Recordemos que el principio de neutralidad es un principio fundamental del sistema común del IVA que tiene por objeto liberar al sujeto pasivo de la carga económica que supone el impuesto en el marco de sus actividades económicas.
Asimismo, que la jurisprudencia europea ha señalado que de ese principio de neutralidad se desprende que el empresario, que asume la prefinanciación del IVA recaudándolo por cuenta del Estado, debe quedar liberado por completo de la carga de dicho impuesto en el marco de sus actividades económicas sujetas al IVA.

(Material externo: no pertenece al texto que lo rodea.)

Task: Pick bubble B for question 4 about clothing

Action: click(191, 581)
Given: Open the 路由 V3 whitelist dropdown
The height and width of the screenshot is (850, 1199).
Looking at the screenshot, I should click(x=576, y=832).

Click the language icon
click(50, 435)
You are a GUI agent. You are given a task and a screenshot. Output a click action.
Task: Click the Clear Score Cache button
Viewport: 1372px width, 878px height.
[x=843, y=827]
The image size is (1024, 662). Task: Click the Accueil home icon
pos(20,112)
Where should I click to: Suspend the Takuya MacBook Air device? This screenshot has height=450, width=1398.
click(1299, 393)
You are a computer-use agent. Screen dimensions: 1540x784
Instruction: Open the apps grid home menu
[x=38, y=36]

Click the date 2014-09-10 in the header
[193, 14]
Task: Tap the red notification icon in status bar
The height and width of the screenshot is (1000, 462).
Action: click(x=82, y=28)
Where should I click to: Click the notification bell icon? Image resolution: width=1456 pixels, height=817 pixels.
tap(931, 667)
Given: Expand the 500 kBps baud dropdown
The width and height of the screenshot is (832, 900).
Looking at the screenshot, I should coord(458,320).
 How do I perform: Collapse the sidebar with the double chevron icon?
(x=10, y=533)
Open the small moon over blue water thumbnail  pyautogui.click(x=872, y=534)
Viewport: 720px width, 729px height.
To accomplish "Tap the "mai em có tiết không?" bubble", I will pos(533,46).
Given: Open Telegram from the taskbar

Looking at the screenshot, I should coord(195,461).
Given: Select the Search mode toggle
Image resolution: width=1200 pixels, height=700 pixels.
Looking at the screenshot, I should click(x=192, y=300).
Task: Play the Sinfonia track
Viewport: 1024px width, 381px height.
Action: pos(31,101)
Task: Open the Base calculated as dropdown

Pues bien, la esencia que de todo ello se desprende es la que ha determinado al Tribunal Supremo a formar una novedosa jurisprudencia en relación con la recuperación del impacto que -en el caso- el IGIC supuso para un empresario que lo repercutió indebidamente, en lugar del IVA -que resultó ser el impuesto de aplicación-, al que le fue negada la devolución del impuesto canario una vez que había cumplido con su obligación de abono del IVA, por considerar la Administración tributaria que «no es la persona o entidad que ha soportado la repercusión»..
De acuerdo con el principio de neutralidad y la jurisprudencia europea, señala el Tribunal Supremo, los Estados miembros, y en el caso España, están obligados a reembolsar el impuesto indebidamente ingresado al sujeto pasivo salvo que se aprecie enriquecimiento injusto por su parte en caso de obtener esa devolución, que no fue en el caso, al haber repercutido el IGIC a los consumidores finales.
Quedan a un lado, por tanto, posiciones como la de la instancia, que negó la legitimación para solicitar la recuperación del IGIC por considerar que el art. 14.2 RD 520/2005 (Rgto general de revisión en vía administrativa) «solo permite obtener la devolución a quien efectivamente soportó el gravamen mediante la repercusión».